Technology was suggested as a potential mode for intervention delivery. There has been growing interest in Internet-based interventions; however, these tend to be only successful when they are based in the existing social structures of online communities (Noar, Black, & Pierce, 2009; Rhodes, et al., 2010). Online interventions that are not authentic to the online environment have been less successful in effectiveness trials due in part to high attrition rates (Bull, Vallejos, Levine, & Ortiz, 2008). The use of Twitter, MySpace, and Facebook, as examples, in HIV and STD prevention has remained limited despite their unique potentials and deserve further research.
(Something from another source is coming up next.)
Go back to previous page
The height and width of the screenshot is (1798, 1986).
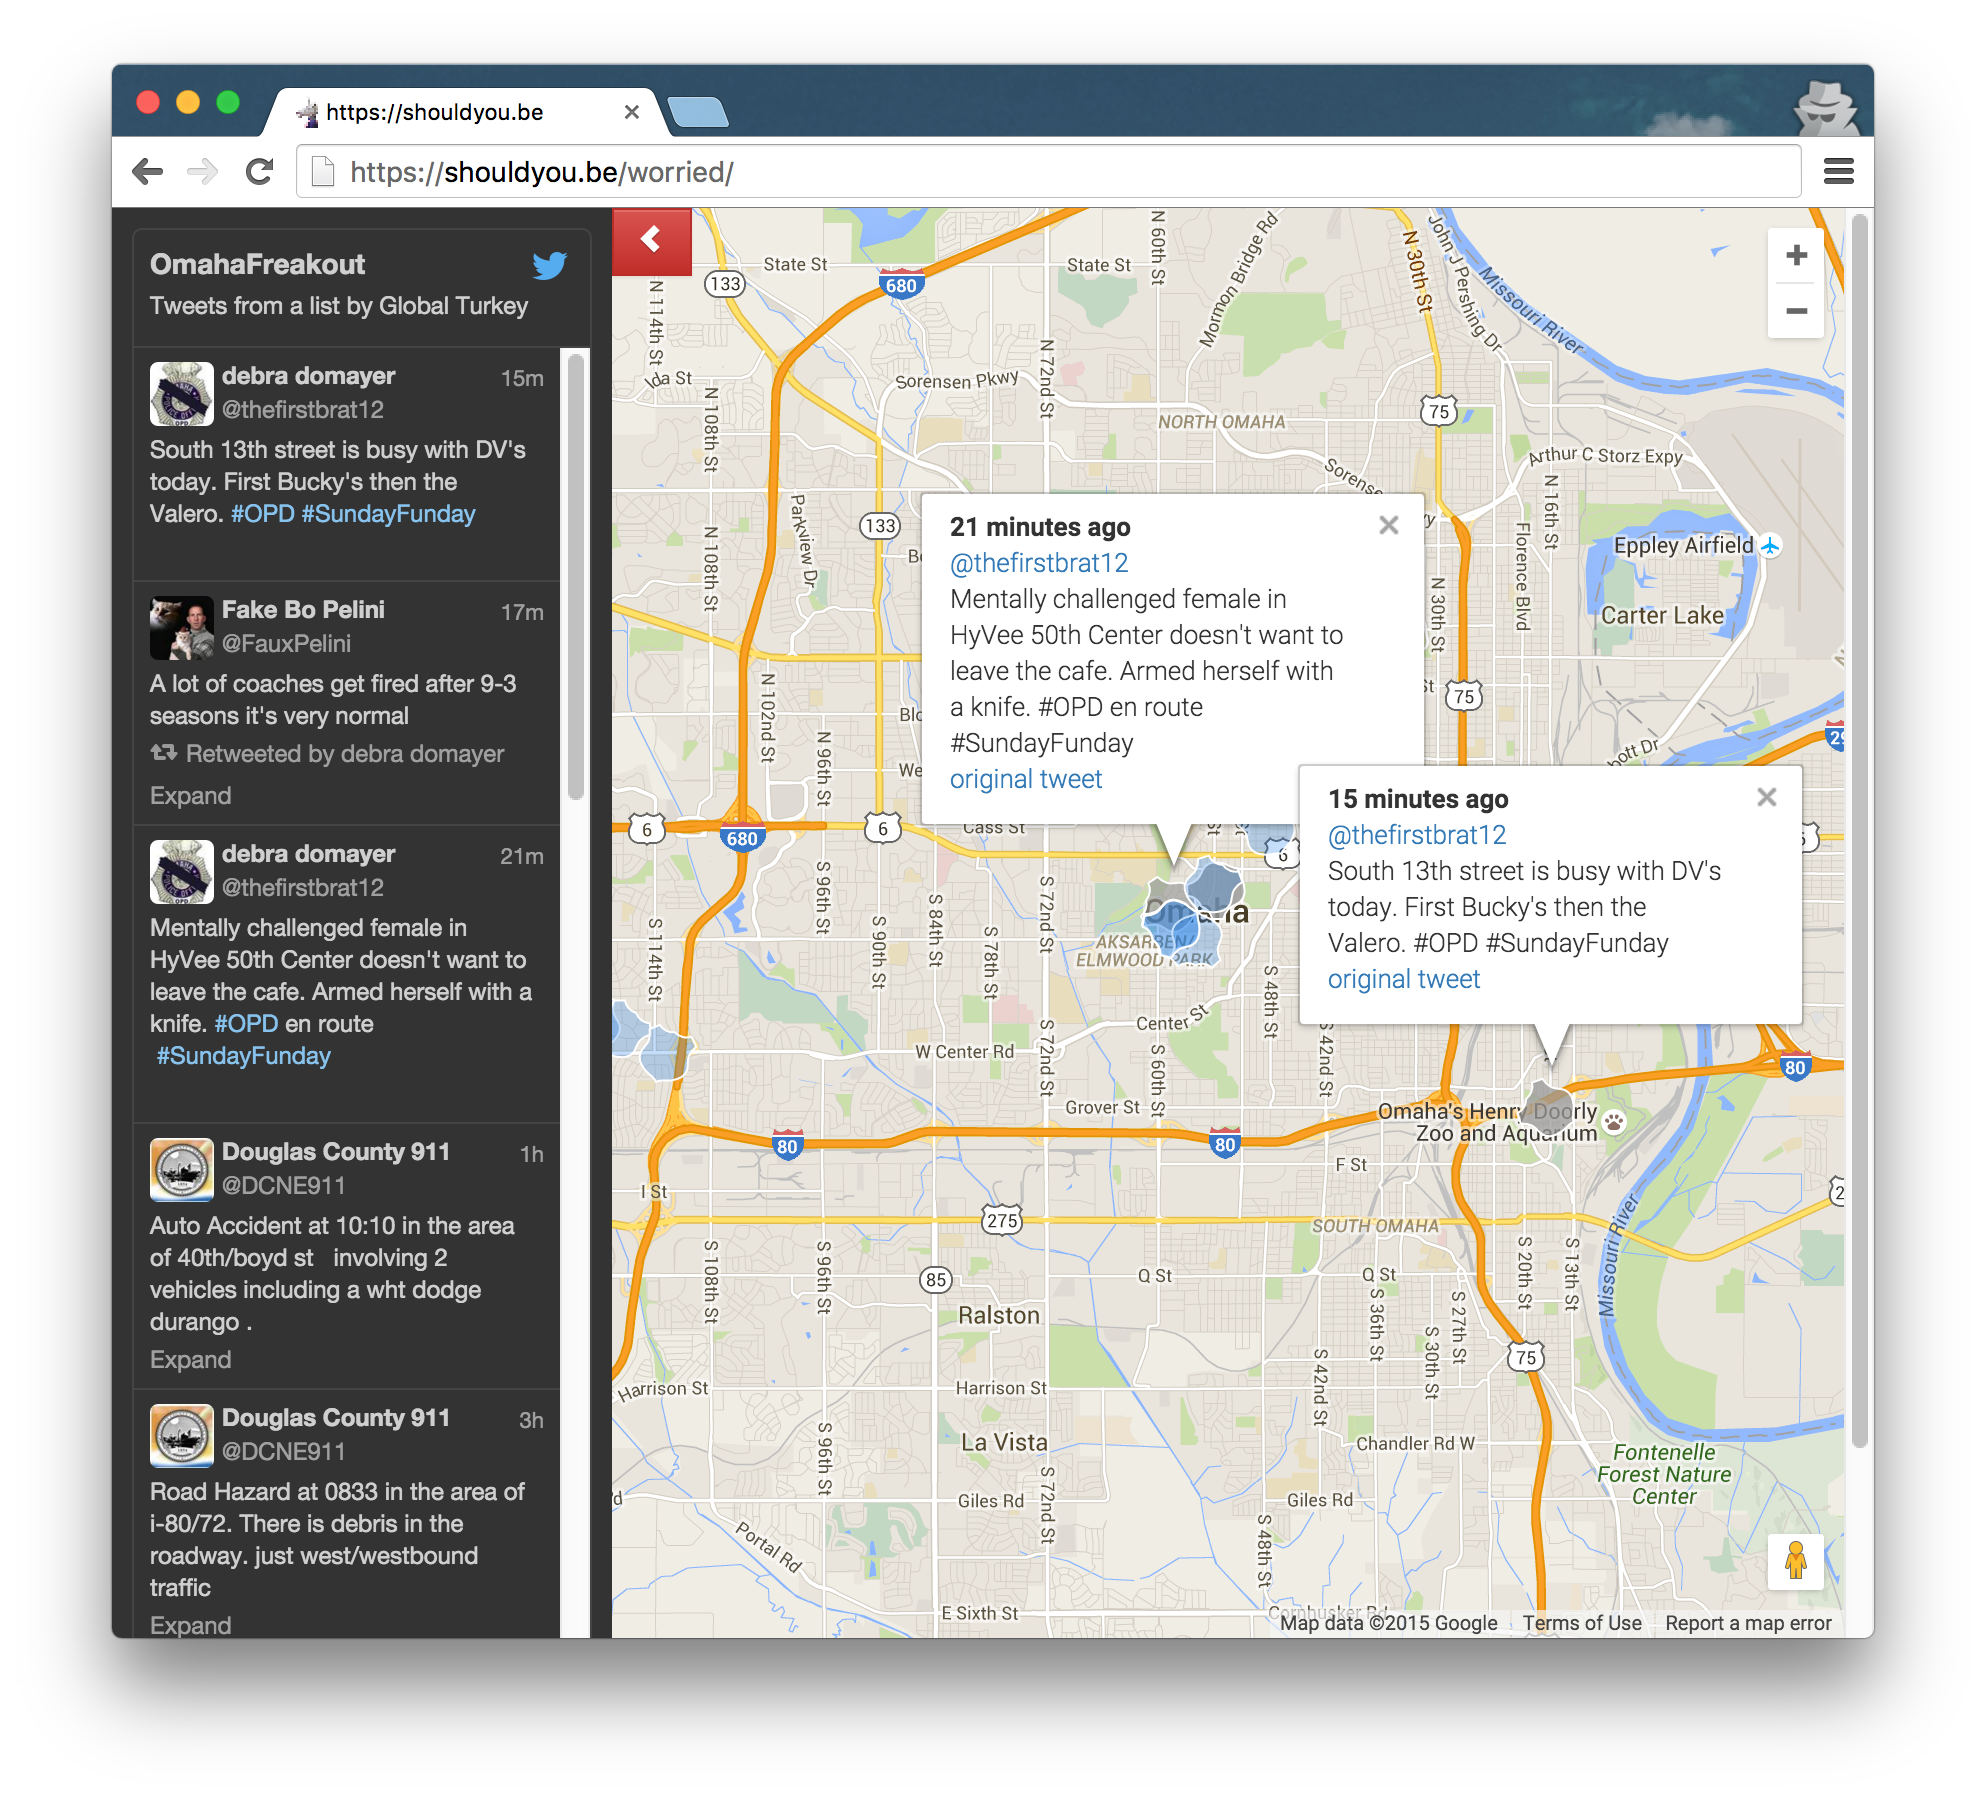point(148,172)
Participants also suggested developing a coupon system for free testing at non-public testing venues, promoting condom use and HIV testing within the context of men’s relationship, and supporting MSM and preventionists in the field through advocacy training and skills development. It has been suggested that the most successful interventions to prevent HIV may need to be based on responding to immediate community priorities and needs while building capacity for communities to act on their own behalf (Gupta, Parkhurst, Ogden, Aggleton, & Mahal, 2008). Thus, interventions may benefit from providing key skills (e.g., communication, problem-solving, leadership, social support) that may be lifelong and transferable to other community concerns.

Limitations

Participant selection was based on a small convenience sample of men ages 18 and above and, therefore, the findings cannot be generalized to all MSM generally or MSM within this region specifically. However, for the purposes of formative research, the findings from this study may inform HIV prevention with MSM from similar communities and backgrounds. Further, although the focus group format for soliciting perspectives on HIV among MSM generated rich qualitative data, the presence of peers may have prohibited discussion of stigmatized behaviors. This methodological limitation would be difficult to overcome, even if individual interviews had been conducted, given the devaluation and subordination of same-sex sexual behavior and everything considered gay or feminine within hegemonic masculinity. However, this may be a step toward building trust to investigate issues shrouded in stigma and silence. Further research using alternate data collection methodologies, such as individual in-depth interviews and venue-based intercept assessments, may provide further data and insights into MSM behaviors in this community.

Conclusions

As the HIV epidemic has evolved, prevention efforts must evolve as well. With increasing disproportionate rates of HIV, a need exists to explore, understand, and intervene upon factors associated with exposure and transmission among communities most at risk. Nowhere is this more urgent than in the southeastern US, which bears a disproportionate burden of HIV. This study provides insight into the salient beliefs of a racially/ethnically diverse sample of MSM toward sexual health.